Use semaphore to limit concurrent walks for WalkFallbackParallel
Rationale
During testing of the GCS driver garbage collection of a large (10TB) registry, most runs produced multiple instances of the following error from enumerating blobs in the mark phase:
Get "<BLOB_PATH>%2F&prettyPrint=false&projection=full&versions=false": http2: client conn not usable
Looking at the net/http
package in the standard library, we see that (currently) this error is only returned here: https://github.com/golang/go/blob/22688f740dbbae281c1de09c2b4fe6520337a124/src/net/http/h2_bundle.go#L7654
Following the code backwards a bit suggests that our issue is caused either by too many connections attempting to be opened at one time, or by a connection idling for too much time. This indicates that the Limiter reducing the rate of GCS's List
and Stat
calls within WalkFallbackParallel is not effectively limiting the driver under these circumstances.
Solution
This MR modifies WalkFallbackParallel to use a semaphore to limit the number of active goroutines at a single time.
Results
There are the last lines from several runs at different concurrently limits (with the least relevant fields removed for brevity):
==> gcs-with-fixes-25-max.log <==
msg="mark stage complete" blobs_marked=163088 blobs_to_delete=139044 duration_s=2018.351790469 go.version=go1.14 manifests_to_delete=20970 storage_use_estimate_bytes=4610263066303
==> gcs-with-fixes-50-max.log <==
msg="mark stage complete" blobs_marked=163088 blobs_to_delete=139044 duration_s=1314.63886816 go.version=go1.14 manifests_to_delete=20970 storage_use_estimate_bytes=4610263066303
==> gcs-with-fixes-100-max.log <==
msg="mark stage complete" blobs_marked=163088 blobs_to_delete=139044 duration_s=1001.826073841 go.version=go1.14 manifests_to_delete=20970 storage_use_estimate_bytes=4610263066303
==> gcs-with-fixes-200-max.log <==
msg="mark stage complete" blobs_marked=163088 blobs_to_delete=139044 duration_s=942.574678945 go.version=go1.14 manifests_to_delete=20970 storage_use_estimate_bytes=4610263066303
==> gcs-with-fixes-400-max.log <==
msg="mark stage complete" blobs_marked=163088 blobs_to_delete=139044 duration_s=952.659678137 go.version=go1.14 manifests_to_delete=20970 storage_use_estimate_bytes=4610263066303
This table summarizes the findings overall. For memory consumption, these figures are mostly representative, as memory tends to climb to a peak and ease up only slightly during the course of the run. For Max Goroutines, these data represent short-lived spikes in usage with typical goroutine usage being somewhat lower.

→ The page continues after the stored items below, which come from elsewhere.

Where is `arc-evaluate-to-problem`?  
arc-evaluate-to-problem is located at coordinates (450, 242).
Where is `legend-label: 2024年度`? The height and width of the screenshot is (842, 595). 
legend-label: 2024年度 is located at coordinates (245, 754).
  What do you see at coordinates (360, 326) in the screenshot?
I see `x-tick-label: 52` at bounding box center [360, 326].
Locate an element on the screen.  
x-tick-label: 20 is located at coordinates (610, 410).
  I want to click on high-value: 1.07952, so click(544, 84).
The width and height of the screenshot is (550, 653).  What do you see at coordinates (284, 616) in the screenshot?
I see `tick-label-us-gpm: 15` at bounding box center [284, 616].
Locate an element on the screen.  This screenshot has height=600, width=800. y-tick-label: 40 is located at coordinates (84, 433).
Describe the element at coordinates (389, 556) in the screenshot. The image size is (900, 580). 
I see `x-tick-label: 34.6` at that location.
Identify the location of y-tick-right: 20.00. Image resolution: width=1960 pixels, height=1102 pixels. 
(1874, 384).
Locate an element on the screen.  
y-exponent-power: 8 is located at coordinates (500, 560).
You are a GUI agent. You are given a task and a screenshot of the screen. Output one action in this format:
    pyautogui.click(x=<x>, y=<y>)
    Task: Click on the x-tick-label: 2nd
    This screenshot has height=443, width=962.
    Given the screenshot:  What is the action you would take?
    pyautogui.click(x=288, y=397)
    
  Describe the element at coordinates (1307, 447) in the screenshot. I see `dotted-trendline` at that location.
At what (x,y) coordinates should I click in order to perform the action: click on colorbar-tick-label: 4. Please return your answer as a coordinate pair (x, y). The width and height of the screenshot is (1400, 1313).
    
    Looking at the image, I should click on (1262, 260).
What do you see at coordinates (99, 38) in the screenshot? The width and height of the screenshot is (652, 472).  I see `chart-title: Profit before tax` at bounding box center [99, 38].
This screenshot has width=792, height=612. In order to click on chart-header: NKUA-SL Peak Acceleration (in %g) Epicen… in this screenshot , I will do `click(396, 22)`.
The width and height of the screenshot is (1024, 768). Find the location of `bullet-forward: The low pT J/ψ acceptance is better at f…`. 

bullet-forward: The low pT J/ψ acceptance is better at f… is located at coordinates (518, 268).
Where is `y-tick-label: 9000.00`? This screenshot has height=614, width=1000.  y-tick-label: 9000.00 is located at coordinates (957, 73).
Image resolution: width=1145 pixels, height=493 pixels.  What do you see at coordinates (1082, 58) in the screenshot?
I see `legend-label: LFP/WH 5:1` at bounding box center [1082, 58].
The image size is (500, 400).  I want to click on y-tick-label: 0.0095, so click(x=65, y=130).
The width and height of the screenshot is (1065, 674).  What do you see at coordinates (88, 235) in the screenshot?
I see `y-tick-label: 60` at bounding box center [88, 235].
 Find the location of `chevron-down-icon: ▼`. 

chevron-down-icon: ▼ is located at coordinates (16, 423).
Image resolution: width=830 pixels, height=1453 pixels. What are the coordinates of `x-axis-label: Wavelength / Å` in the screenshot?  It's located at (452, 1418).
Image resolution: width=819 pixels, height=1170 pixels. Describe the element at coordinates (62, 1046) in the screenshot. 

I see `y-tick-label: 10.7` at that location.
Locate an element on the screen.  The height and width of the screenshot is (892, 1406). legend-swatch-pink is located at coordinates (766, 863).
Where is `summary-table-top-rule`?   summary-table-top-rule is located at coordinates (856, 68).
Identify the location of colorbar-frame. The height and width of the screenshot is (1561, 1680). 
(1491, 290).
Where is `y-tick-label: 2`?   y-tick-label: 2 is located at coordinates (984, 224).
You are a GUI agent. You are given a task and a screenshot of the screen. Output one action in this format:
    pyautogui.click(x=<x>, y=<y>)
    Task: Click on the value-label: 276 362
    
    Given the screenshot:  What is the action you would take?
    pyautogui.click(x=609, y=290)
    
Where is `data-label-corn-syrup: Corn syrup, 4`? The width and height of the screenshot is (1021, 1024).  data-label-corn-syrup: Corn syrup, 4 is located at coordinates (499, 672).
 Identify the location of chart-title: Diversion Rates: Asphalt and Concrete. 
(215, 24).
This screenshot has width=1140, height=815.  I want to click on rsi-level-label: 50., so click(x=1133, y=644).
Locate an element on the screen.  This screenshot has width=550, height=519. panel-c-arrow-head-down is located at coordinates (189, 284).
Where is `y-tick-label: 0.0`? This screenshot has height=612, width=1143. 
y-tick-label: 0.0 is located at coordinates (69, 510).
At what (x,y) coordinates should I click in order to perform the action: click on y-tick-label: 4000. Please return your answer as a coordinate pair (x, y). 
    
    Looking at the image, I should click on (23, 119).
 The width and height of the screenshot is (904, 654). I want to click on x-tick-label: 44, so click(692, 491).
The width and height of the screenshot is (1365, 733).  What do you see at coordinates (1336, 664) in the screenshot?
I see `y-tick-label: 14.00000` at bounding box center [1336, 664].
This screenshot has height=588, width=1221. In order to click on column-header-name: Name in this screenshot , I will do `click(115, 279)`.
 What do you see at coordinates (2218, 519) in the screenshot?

Max Concurrency | Approx. Completion Time in Minutes | Max Goroutines | Max Memory Usage |
---|---|---|---|
25 | 33 | 557 | 2 GiB |
50 | 22 | 740 | 2.5 GiB |
100 | 16.5 | 824 | 3 GiB |
200 | 15.7 | 1285 | 3.7 GiB |
400 | 15.8 | 1716 | 4 GiB |
Looking at the data, we observe diminishing returns after 100 max concurrency, with 200 max concurrency being worse than 400 max concurrency in all measures.
Raw Data:
Weaknesses
The pre-existing GCS parameter maxconcurrency
is co-opted for the walk as well. It possible users may wish to vary this independently, but this approach is chosen so that we can choose to break it out and add a new parameter later, if we do receive requests for this. Additionally, maxConcurrency seems to be intended as a general concurrency option, as the comment above the field in the gcs driverParameters
indicates:
// maxConcurrency limits the number of concurrent driver operations
// to GCS, which ultimately increases reliability of many simultaneous
// pushes by ensuring we aren't DoSing our own server with many
// connections.
This MR increases the complexity of the doWalkFallbackParallel
function. Mostly due to the inability to use defer
to release the semaphore. Generous comments are made to address this, as well as using a typical pattern for clean-up and error handling code typically found in code written using the C Programming Language.